O SXSW propõe discussões conceituais a respeito da música e do seu uso, tornando relevante para qualquer um que aprecie e use a música em sua vida pessoal e profissional


16 de março de 2018 - 11h48

Com a proximidade do final, o Festival é invadido pela música. Palcos que vão de pequenos bares a grandes áreas de show. Mas é injusto dizer que o SXSW trata a música apenas como entretenimento. Há palestras técnicas, painéis de negócios, meeting entre artista e produtores. Além disso, o SXSW propõe discussões conceituais a respeito da música e do seu uso, tornando relevante para qualquer um que aprecie e use a música em sua vida pessoal e profissional.
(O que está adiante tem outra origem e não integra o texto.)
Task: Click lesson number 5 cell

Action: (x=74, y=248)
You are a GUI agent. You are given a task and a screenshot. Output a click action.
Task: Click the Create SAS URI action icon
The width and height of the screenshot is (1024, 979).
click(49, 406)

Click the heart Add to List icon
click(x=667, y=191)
E o que me surpreendeu ontem foi exatamente um painel que tratava a música de uma forma bastante especial e delicada.

O projeto Heart and Soul há décadas usa a música como forma de inclusão, desenvolvendo programas com pessoas que possuem algum tipo de condição especial, tal como autismo ou síndrome de Down, e partindo do princípio que todos os seres humanos querem mais do que ser cuidados e tratados e que precisam desenvolver sua forma de se expressar e se desenvolver como um ser único. Ao longo desses anos, diversas pessoas puderam usar a música em seu dia a dia. Algumas apenas como lazer e outras levando bastante a sério.
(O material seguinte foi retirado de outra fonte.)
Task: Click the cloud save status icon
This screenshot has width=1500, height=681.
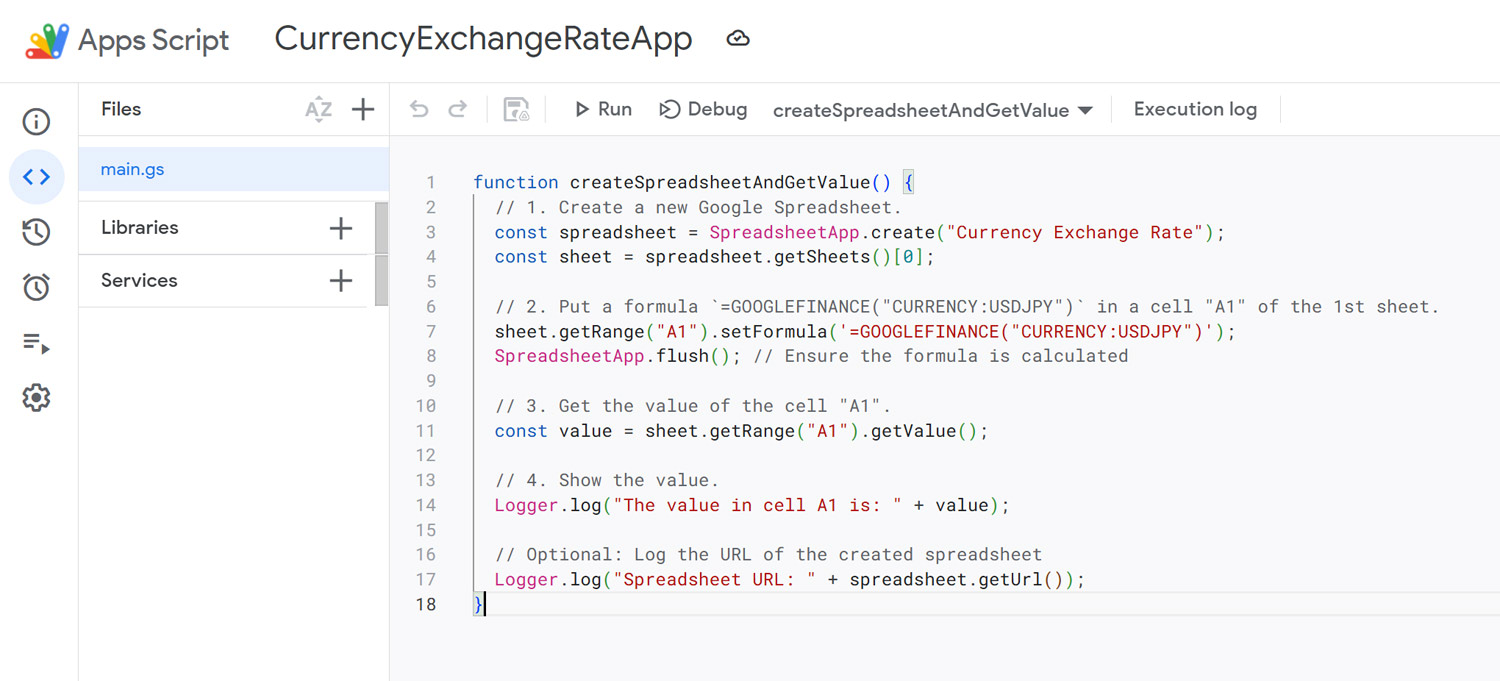Action: tap(738, 39)
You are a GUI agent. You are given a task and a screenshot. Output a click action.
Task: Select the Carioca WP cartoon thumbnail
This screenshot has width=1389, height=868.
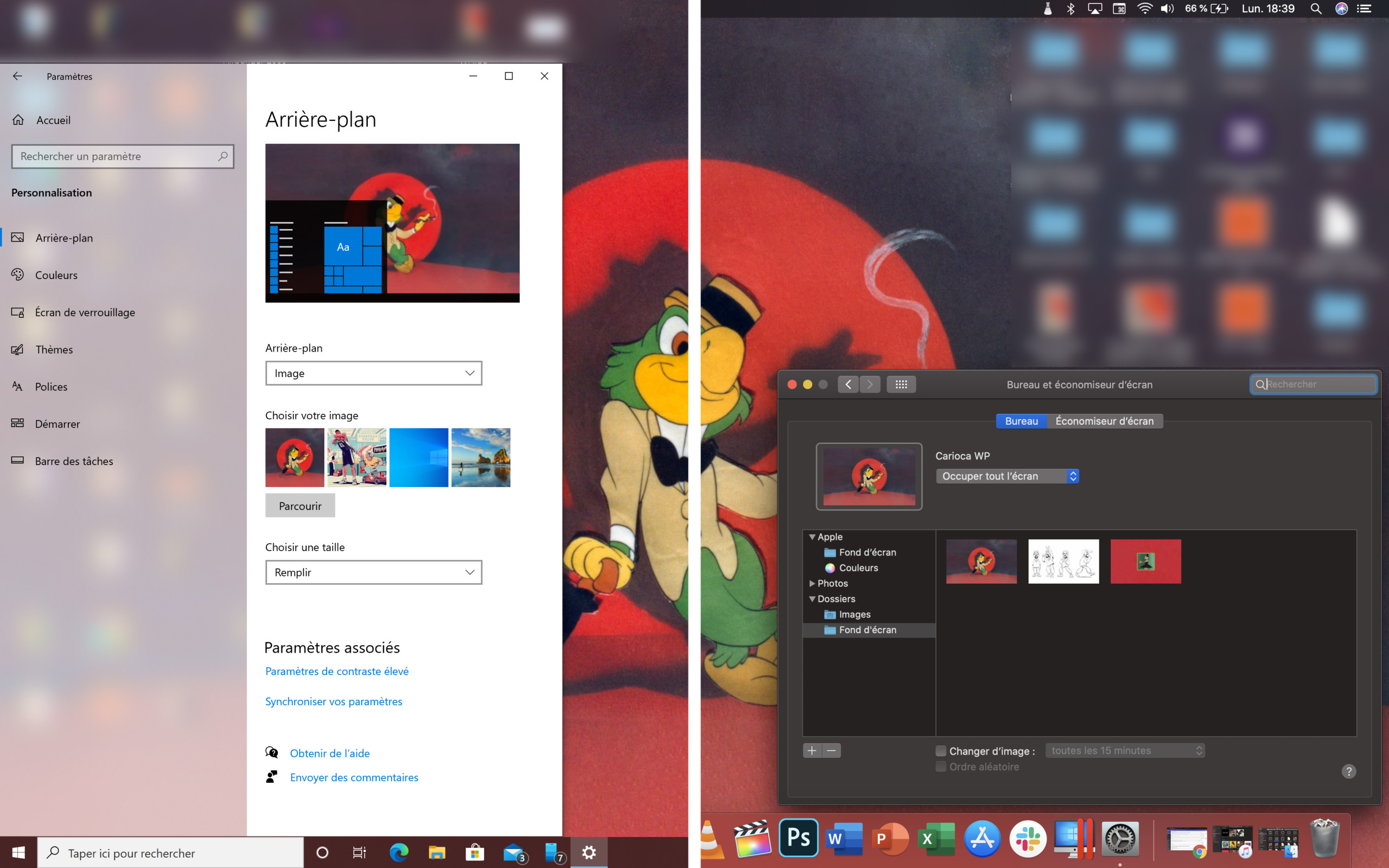(x=980, y=560)
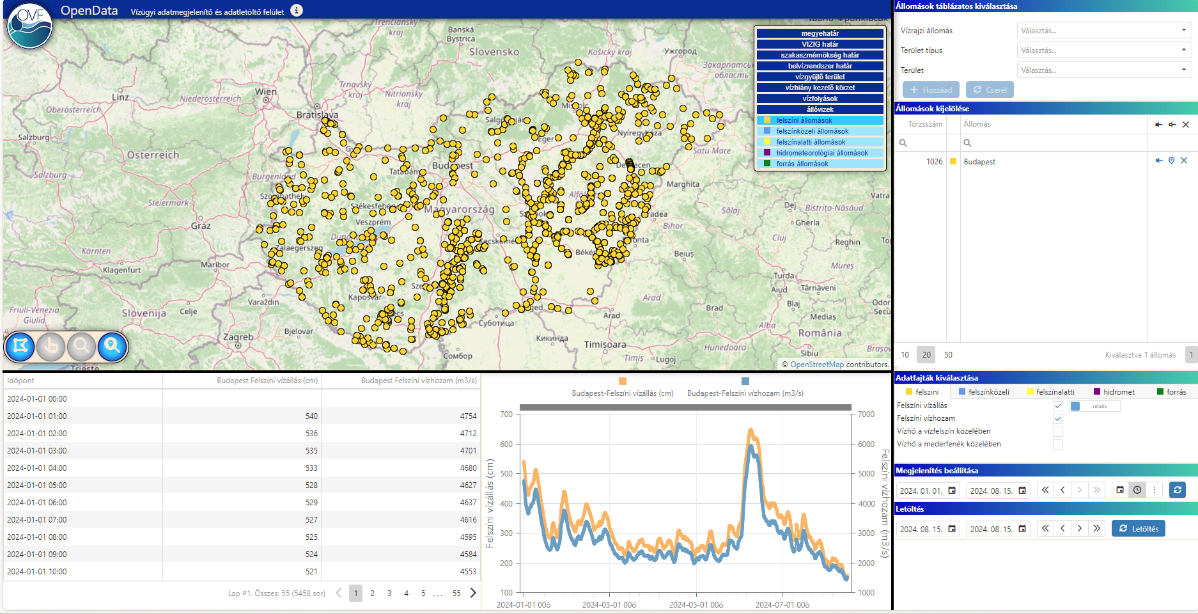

Foi o caso da Banda Fish Police. Formada e liderada pelo sensacional Dean, que estava presente ontem no painel junto com o fundador do projeto. A sensação que dá é que o Heart and Soul consegue destravar cérebros maravilhosos, criando com isso um resultado musical impossível para nós chamados de seres humanos “normais”. Conhecer um pouco do processo de composição de Dean me mostrou, como músico amador, que as formas de conexão que conduzem ao processo de composição musical pode ser subvertido e, acima de tudo, não obedece nenhuma ordem. A música chamada “Fishwater”, por exemplo, surgiu de uma frase de sua mãe enquanto a família passeava na feira. Ela disse: “Dean, cuidado para não pisar na água de peixes“. Dean, além de possuir uma voz digna de Jimmy Hendrix, tem um carisma digno de grandes estrelas. Tudo feito com a honestidade inevitável de um cérebro que entende os códigos sociais de uma forma diferente. E por isso deu a sensação de que tudo que Dean fala, ele realmente quer dizer de verdade.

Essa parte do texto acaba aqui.